## WORK ITEM
Starting at the line that contains "Click the Run play icon", write out every line through the end of the records below exactly as it appears, and leave out all pictures.

## SOURCE MATERIAL
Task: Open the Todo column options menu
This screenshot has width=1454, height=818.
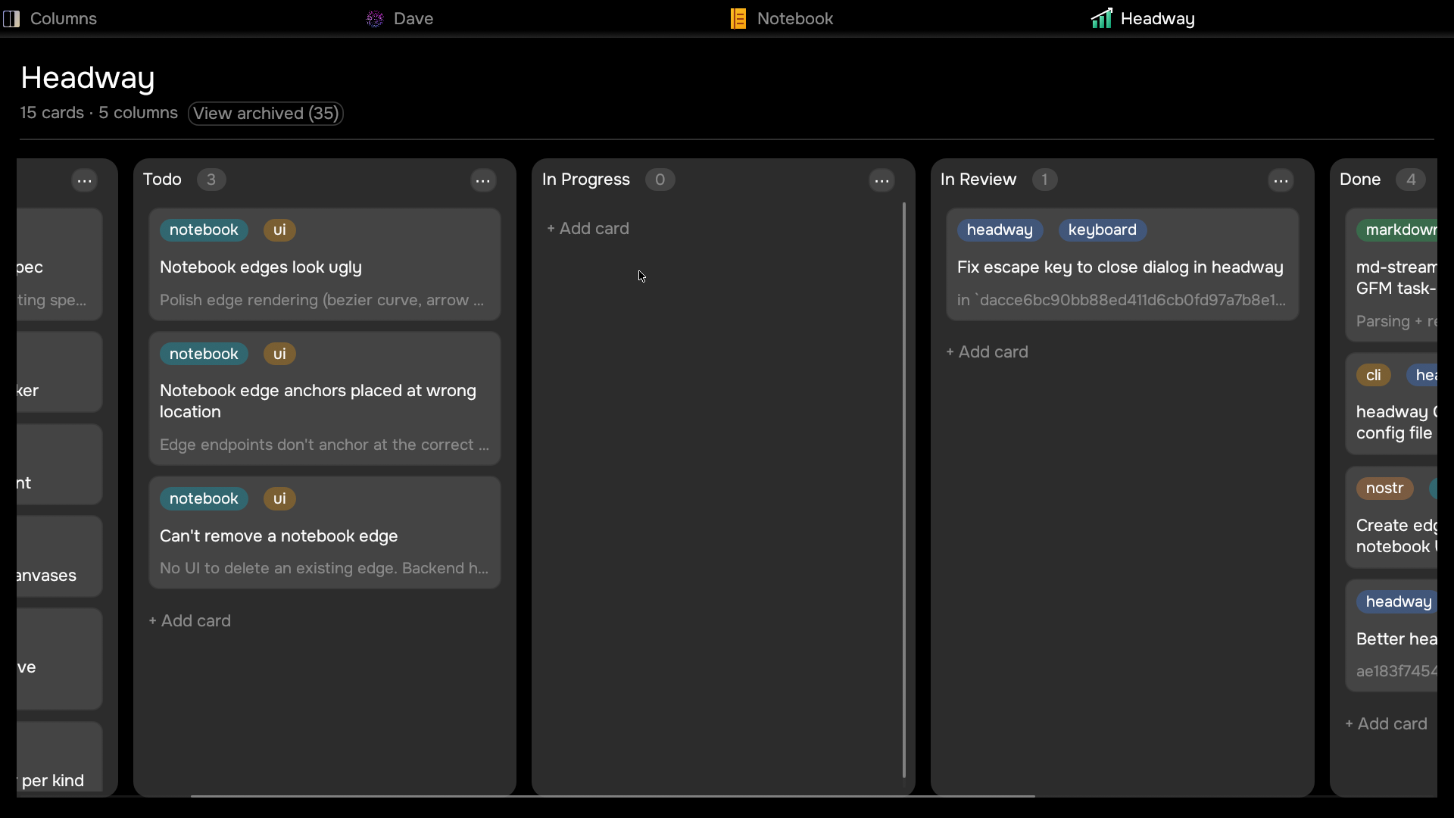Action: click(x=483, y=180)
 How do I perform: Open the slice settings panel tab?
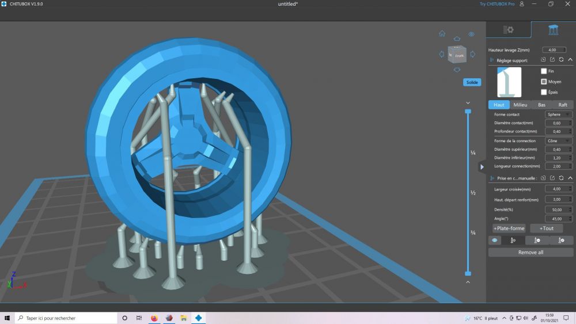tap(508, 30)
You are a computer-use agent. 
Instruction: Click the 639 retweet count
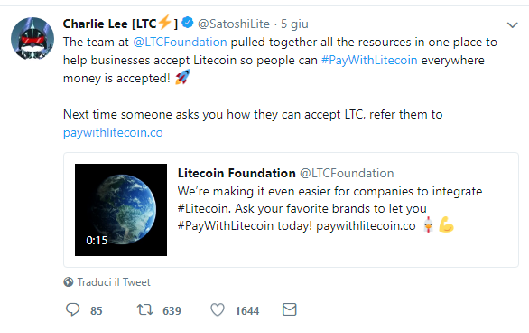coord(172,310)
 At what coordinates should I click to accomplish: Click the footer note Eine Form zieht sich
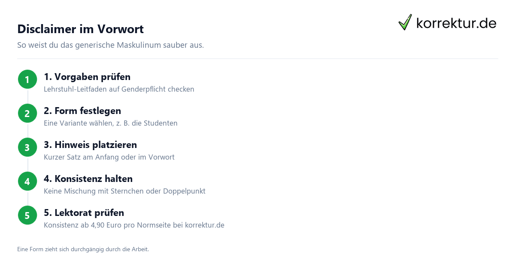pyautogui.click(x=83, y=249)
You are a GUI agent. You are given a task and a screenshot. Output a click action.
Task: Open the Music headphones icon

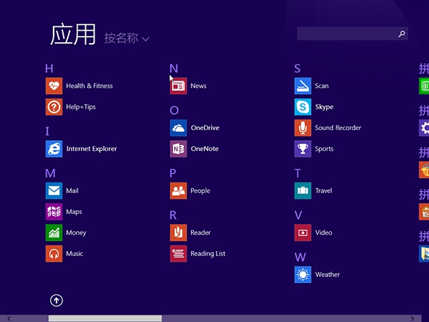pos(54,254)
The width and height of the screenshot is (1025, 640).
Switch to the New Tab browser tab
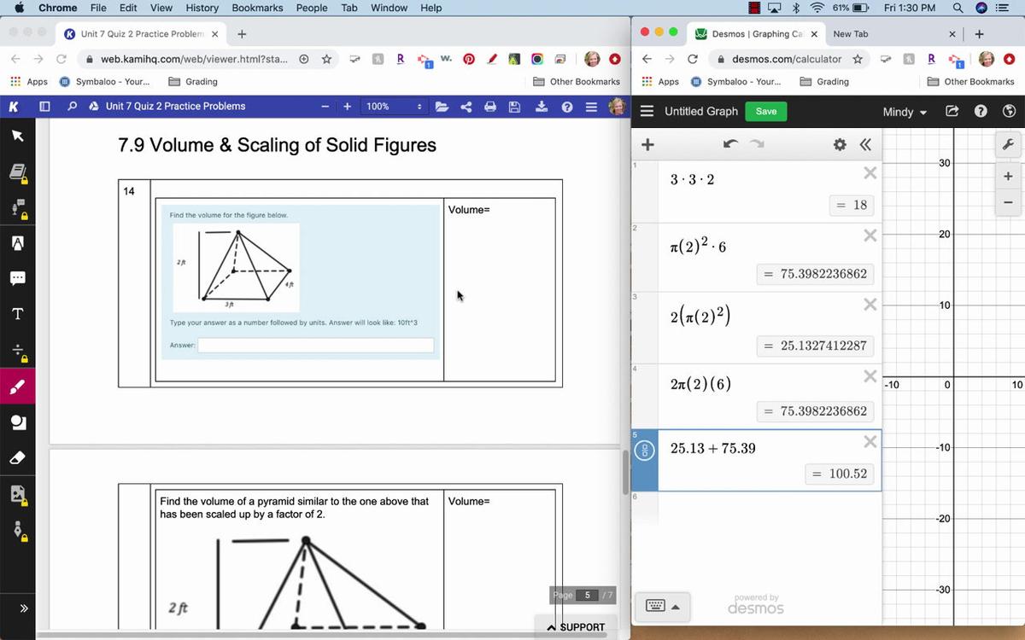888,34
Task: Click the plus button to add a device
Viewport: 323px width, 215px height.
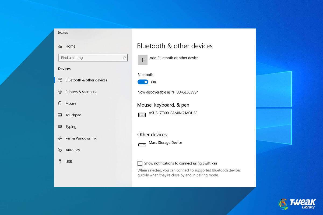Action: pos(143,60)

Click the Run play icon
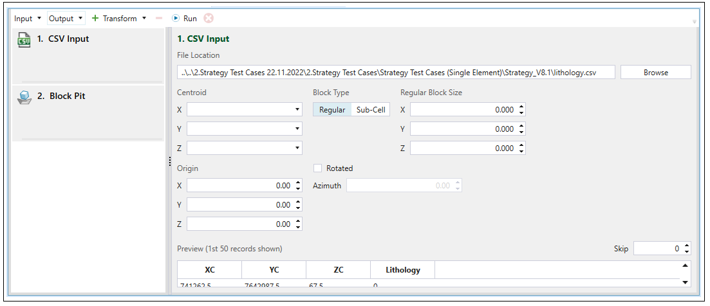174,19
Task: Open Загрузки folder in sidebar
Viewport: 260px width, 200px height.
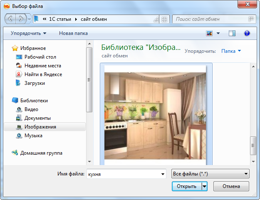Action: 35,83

## EXERCISE ANSWER
Click the Run play icon
174,19
Task: Open Загрузки folder in sidebar
Viewport: 260px width, 200px height.
Action: 35,83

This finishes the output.